Animal experiments also showed superiority of remdesivir over lopinavir/ritonavir combined with interferon-β, by reducing MERS-CoV titers of infected mice and improving the lung tissue damage(Sheahan et al., 2020).
The effectiveness and safety of remdesivir can be expected by the clinical trial lead by Dr Bin Cao.
The 2019-nCoV infection is associated with a cytokine storm triggered by over-activated immune system(Huang et al., 2020, Xu et al., 2020b), similar to SARS and MERS. The aberrant and excessive immune responses lead to a long-term lung function and structure damage in patients survived from ICU.
Ongoing trials of IL-6 antagonist tocilizumab, which shown effective against cytokine release syndrome resulting from CAR-T cell infusion against B cell acute lymphoblastic leukemia, may be expanded to restore T cell counts and treat severe 2019-nCoV infection(Le et al., 2018).
The available observational studies and meta-analysis of corticosteroid treatment suggested impaired antibody response, increased mortality and secondary infection rates in influenza, increased viraemia and impaired virus clearance of SARS-CoV and MERS-CoV, and complications of corticosteroid therapy in survivors(Zumla et al., 2020).
Therefore, corticosteroid should not be recommended for treatment of 2019-nCoV, or use on severe patient with special caution. A review on convalescent plasma for treatment of SARS-CoV and severe influenza infection, suggested a reduction in hospital stay and mortality rate, especially when administered early after symptom onset (Mair-Jenkins et al., 2015).
However, another study demonstrated no significant improvement of convalescent plasma transfusion on survival of Ebola virus infected patients. Possible reasons may be the unknown levels of neutralizing antibodies in convalescent plasma and transfusion timing(van Griensven et al., 2016)
. In terms of vaccine, if any cross-reactive epitopes were identified between 2019-nCoV and SARS-CoV, previous vaccine for SARS-CoV might be re-utilized to facilitate 2019-nCoV vaccine development.
We recommend an influenza and Streptococcus pneumoniae vaccination for prophylaxis, especially in elderly adults(Chen et al., 2020b).

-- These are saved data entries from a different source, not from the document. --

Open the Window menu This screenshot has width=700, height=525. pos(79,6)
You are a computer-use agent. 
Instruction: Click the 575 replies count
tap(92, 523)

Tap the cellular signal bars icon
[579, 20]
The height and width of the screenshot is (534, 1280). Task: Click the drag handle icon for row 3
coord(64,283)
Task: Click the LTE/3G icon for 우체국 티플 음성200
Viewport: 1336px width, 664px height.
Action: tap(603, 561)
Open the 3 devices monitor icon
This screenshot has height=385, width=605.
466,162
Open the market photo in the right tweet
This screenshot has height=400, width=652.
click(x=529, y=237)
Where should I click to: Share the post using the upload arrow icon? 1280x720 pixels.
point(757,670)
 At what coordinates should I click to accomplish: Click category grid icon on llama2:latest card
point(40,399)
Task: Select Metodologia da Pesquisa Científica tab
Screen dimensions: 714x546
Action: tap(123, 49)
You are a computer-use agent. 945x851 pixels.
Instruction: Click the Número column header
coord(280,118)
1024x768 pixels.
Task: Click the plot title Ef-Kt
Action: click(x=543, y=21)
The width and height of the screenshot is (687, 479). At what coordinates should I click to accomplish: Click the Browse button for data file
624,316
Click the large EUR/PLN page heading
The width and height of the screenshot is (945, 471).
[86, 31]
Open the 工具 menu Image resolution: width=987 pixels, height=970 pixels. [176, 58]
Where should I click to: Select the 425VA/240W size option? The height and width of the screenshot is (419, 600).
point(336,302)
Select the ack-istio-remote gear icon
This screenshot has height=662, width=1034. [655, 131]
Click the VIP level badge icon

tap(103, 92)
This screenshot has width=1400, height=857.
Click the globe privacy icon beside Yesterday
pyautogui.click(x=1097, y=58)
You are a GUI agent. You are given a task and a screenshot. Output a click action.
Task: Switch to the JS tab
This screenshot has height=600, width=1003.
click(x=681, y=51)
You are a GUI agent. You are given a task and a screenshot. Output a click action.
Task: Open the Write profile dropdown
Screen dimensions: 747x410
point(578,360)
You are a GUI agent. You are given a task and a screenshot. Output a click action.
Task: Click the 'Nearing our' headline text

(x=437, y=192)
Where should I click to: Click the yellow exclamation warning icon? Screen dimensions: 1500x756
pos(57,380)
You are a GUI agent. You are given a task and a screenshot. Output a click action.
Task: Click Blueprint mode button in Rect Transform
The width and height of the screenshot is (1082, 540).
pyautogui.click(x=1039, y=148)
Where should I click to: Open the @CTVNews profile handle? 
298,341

Both pandemic viruses result in similar respiratory symptoms and hard to distinguish. The 2019-nCoV pandemic initiated in flu season which easy to develop a combination infection of 2019-nCoV and influenza or Streptococcus infection. Vaccination against influenza and Streptococcus pneumonia in vulnerable elderly people with comorbidities are highly cost-effective, which is demonstrated to associate with reductions in the risk of hospitalization and death from all causes during influenza seasons(Nichol et al., 2003).